A woman interviewed for a New York Times article, for example, was the resident of a decrepit hovel. She said she expected finally to be able to put a roof on her home (now technically hers for the first time), and possibly even to make her property yield some revenue. 

A recent Miami Herald article discusses the activities of a high-level defector from the Cuban government who quickly became a “house-flipper” after his arrival in the United States. Pedro Alvarez Borrego, once a top official for the government’s food import enterprise, came to the United States under investigation for a corrupt kickback scheme. He arrived in the United States only two years ago and since then, the Herald reports, he has “bought and sold at least eight homes worth a total value of nearly $600,000 and opened a management company.”

Aside from a few stories like this one lightly peppered throughout various media outlets, there is very little information available about what’s really happening in the Cuban housing market. The lack of coverage on the subject speaks volumes about the outcome of the hopes and expectations of Cubans like the woman interviewed by The New York Times. 

An article by legal analyst José Manuel Pallí for the Cuba Standard discusses the aftermath of real property rights legislation. Pallí says that although some Americans and Cuban-Americans have made investments in Cuban real estate, those investments have had very little impact in Cuba, where change is very slow to take place. Pallí’s article illustrates that the question of real estate development in Cuba is a double-edged sword, whereon two very different needs are balanced. There is a very prescient need for livable housing in the country, where homes are scarce and people live in extreme poverty. 

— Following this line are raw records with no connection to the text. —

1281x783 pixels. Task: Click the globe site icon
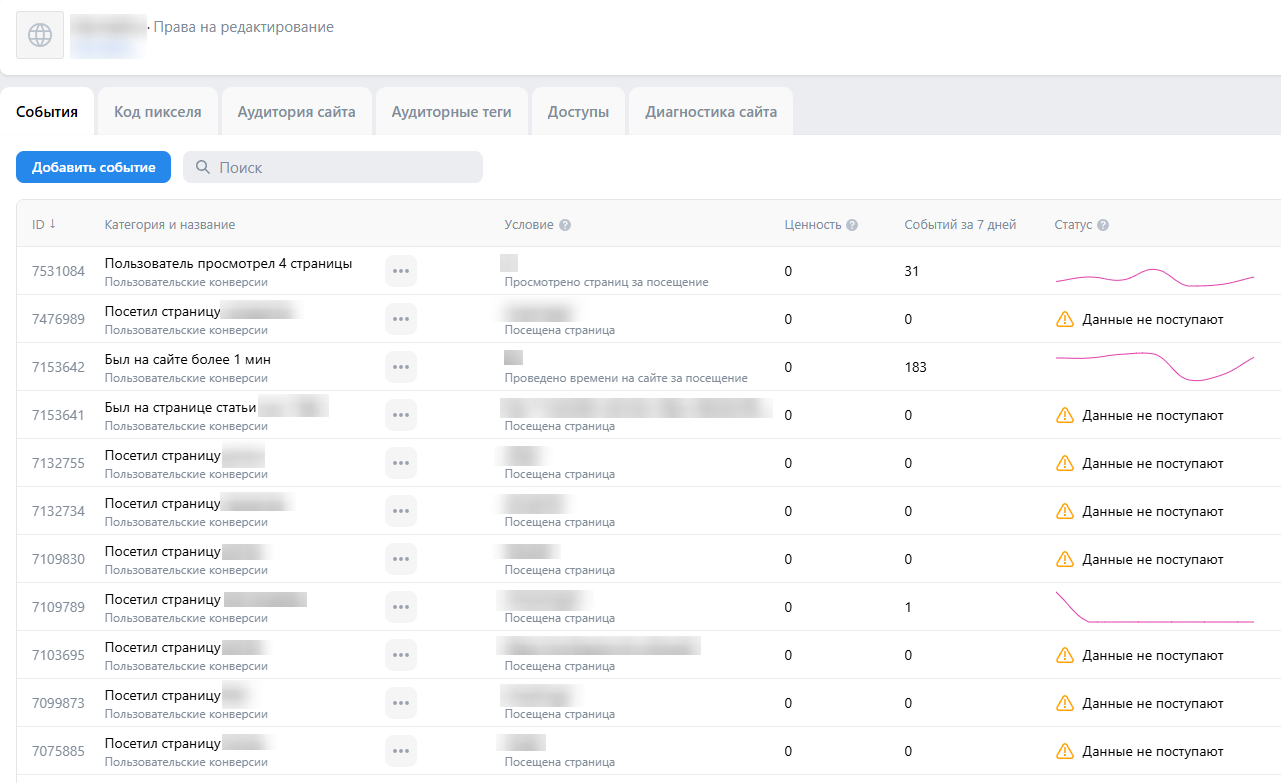point(40,36)
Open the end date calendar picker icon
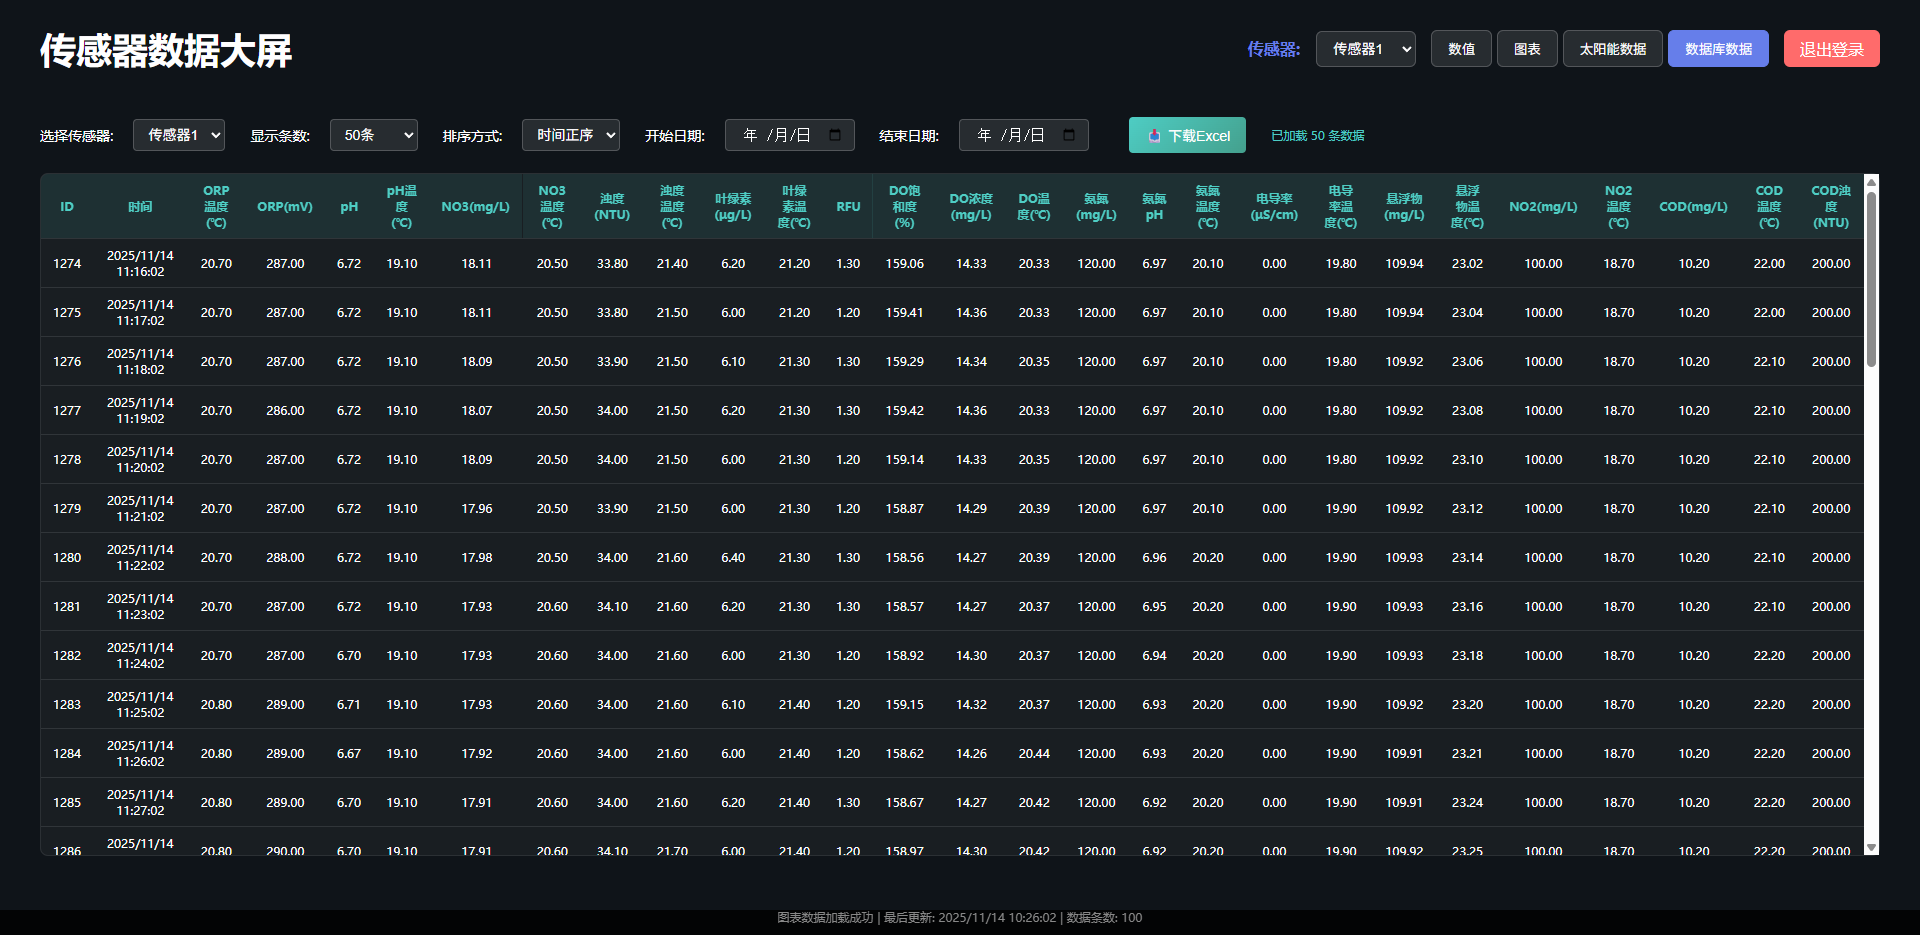The height and width of the screenshot is (936, 1920). 1069,135
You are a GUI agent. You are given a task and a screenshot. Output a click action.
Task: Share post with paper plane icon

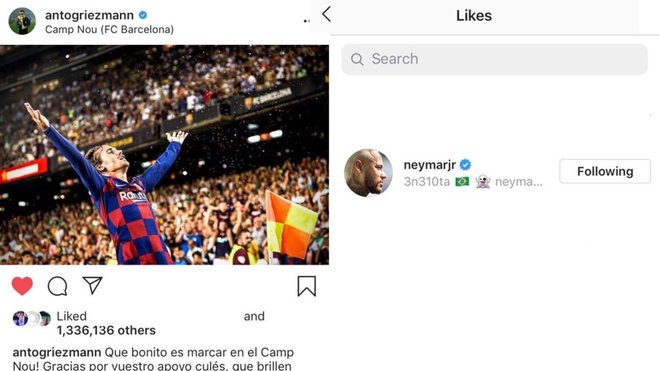point(92,285)
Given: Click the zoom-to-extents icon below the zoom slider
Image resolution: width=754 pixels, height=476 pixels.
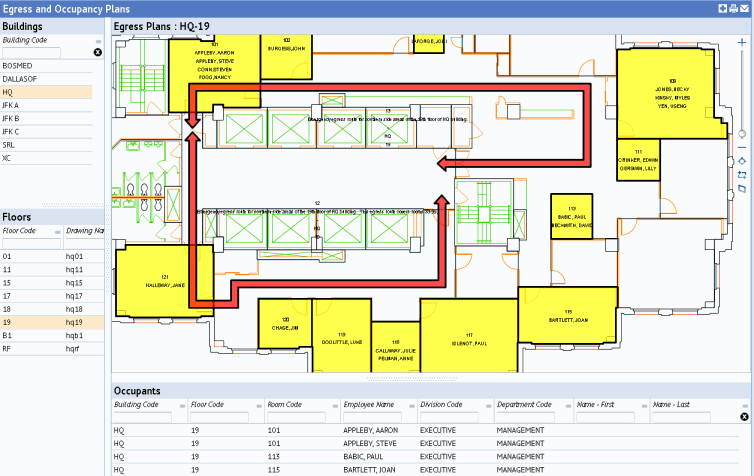Looking at the screenshot, I should [x=741, y=160].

However, rather than address the housing shortage, the Cuban government has focused its energy on developing tourist attractions, hoping to bring in foreign revenue while placing a great many restrictions on larger-scale foreign investment. Because of this focus, a change in property laws has had little impact on the general Cuban population and comparably small implications for would-be foreign investors. 

This is not to say that Cuban laws or policies will necessarily continue in their present direction, or that there have been no changes whatsoever in Cuba. It is now legal, for example, for Cuban citizens to buy building materials for home improvement. However, any changes will likely continue to develop very slowly, and laws governing real estate development remain murky. Although estate prices in Cuba have soared, there is very little indication that high property values will yield actual capital, and the anticipated boom in Cuban real estate may have been more of a buzz and a pop.